Aim -
Return the data from the line containing "The height and" to the line containing "click(x=410, y=605)", copying each line without change and omitting the pictures.

Information given -
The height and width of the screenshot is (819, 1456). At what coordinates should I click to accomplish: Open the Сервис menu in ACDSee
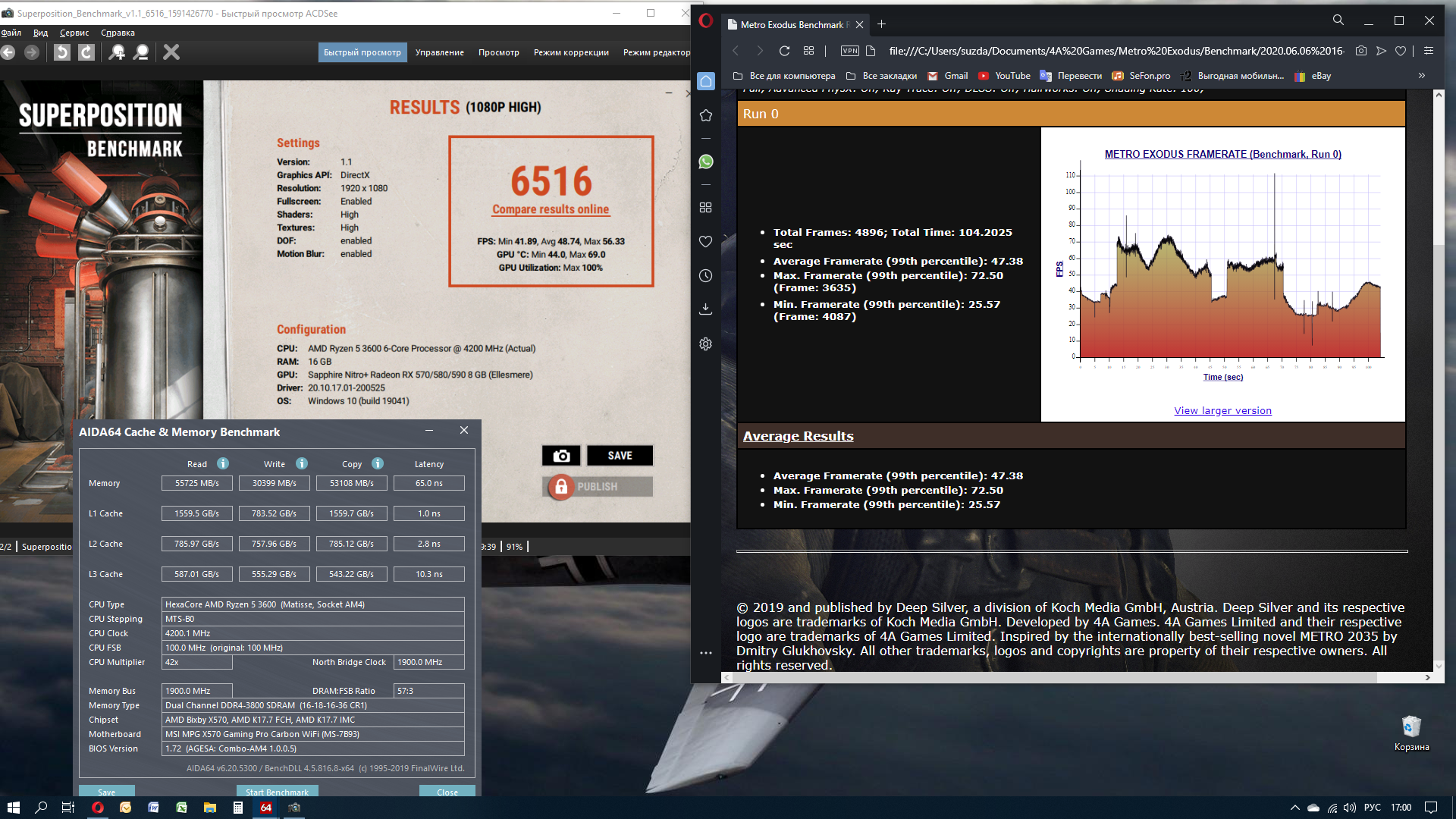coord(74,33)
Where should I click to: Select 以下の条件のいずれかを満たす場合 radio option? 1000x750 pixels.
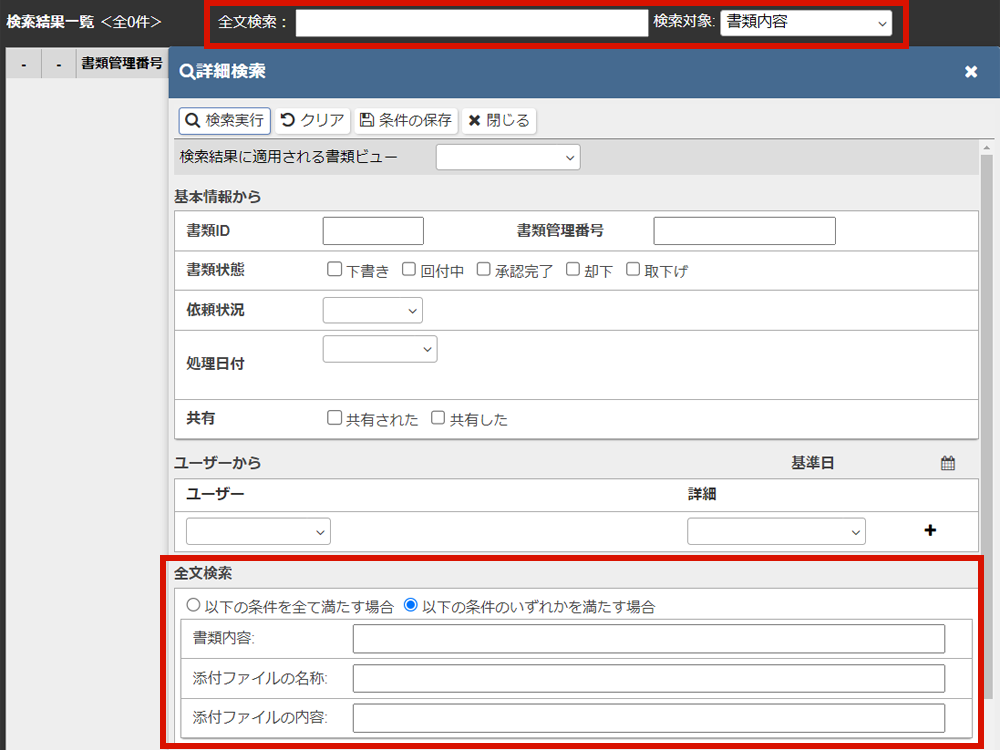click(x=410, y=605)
--
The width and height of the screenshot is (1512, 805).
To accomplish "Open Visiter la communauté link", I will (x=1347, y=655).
...
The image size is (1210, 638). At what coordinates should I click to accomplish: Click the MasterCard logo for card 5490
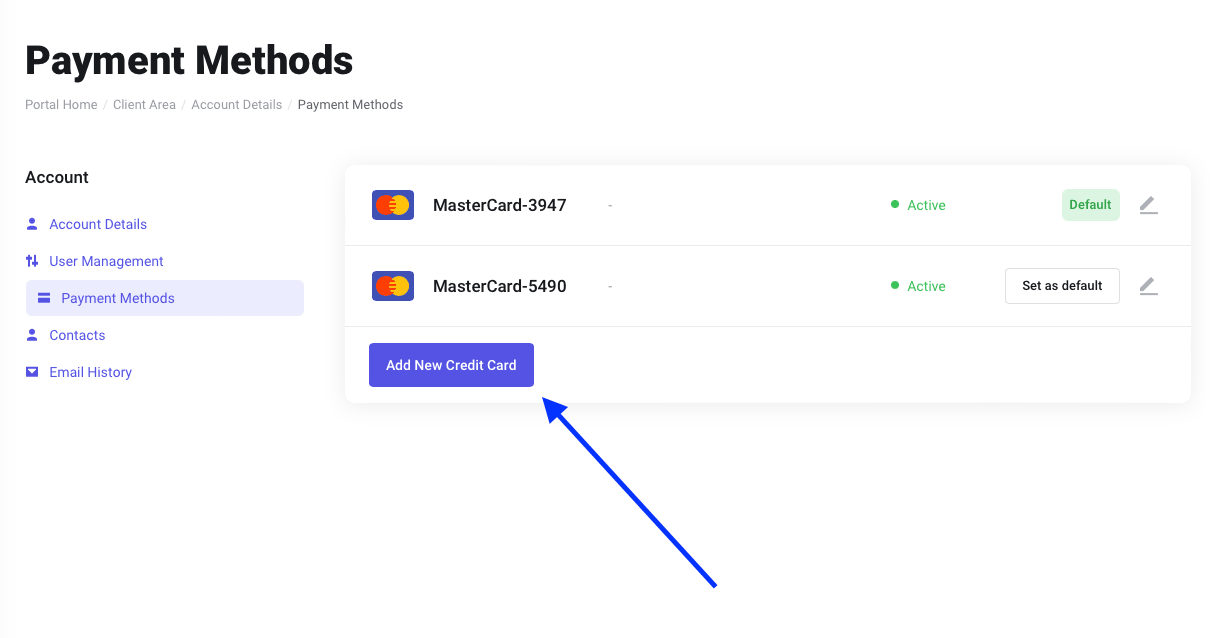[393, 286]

Answer to this exercise -
The height and width of the screenshot is (819, 1456). At what coordinates should I click to accomplish: Open the Сервис menu in ACDSee
coord(74,33)
Where should I click to: Select 以下の条件のいずれかを満たす場合 radio option? 1000x750 pixels.
click(x=410, y=605)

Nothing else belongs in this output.